A new anti-inflammatory drug that could help lower heart attack risk could open up a whole new frontier in medicine.
In the same way that statins are used to lower cholesterol, a new anti-inflammatory drug could not only lower the risk of heart attacks, but cancer, too.
In a paper published to The New England Journal of Medicine, scientists from pharmaceutical manufacturer Novartis unveiled the new drug, known as canakinumab. It lowers high-sensitivity C-reactive protein (CRP), which plays a key role in the inflammation and damage of arteries.
The drug was tested on 10,000 heart attack survivors with low cholesterol but high CRP, who were given a combination of statins and one of three different doses of canakinumab, or a placebo as a shot, every three months.
The findings showed that those on the medium dose had a 15pc lower chance of another heart attack, a stroke or a heart-related death over the next four years, compared to people given the placebo shots.
In a ratio described as very good, 33 of those tested were found to need treatment for five years to prevent one of these problems.

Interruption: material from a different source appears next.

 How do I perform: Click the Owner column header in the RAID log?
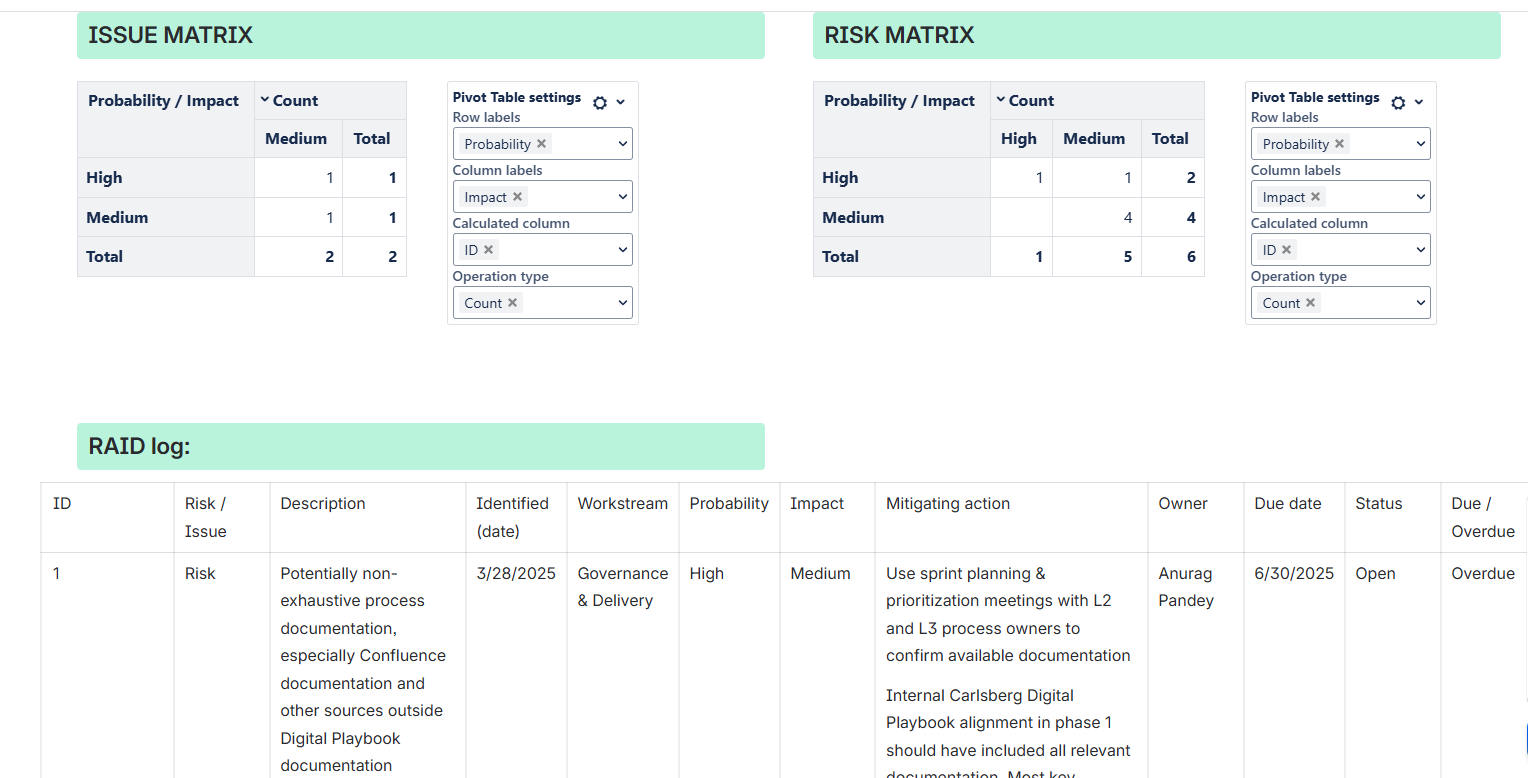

However, the researchers also found that those who had received the highest dose of canakinumab showed a lower risk of heart attacks, but this was not enough to determine that it was the result of the drug.
Slows growth of cancers
Another potentially major benefit was how the drug affected the growth and spread of cancers.
The results showed that the cancer death rate was only half as large among those getting canakinumab, while death rates for lung cancer were lower in people getting the two highest doses.
The researchers don’t believe that the drug prevents new cancers from developing, but it might slow the growth of any tumours that have already started.
There is a major downside to canakinumab, however, in that it was shown to raise the risk of fatal infections, with one in every 1,000 treated patients susceptible, particularly older people and diabetics.
The promising signs may outweigh the negative, but further tests will need to be done to help limit or eliminate this side effect.
Lead author on the study, Dr Paul Ridker, said: “We suddenly know we can address the inflammation itself, the same way we learned almost 25 years ago that we could address cholesterol. It’s very exciting.”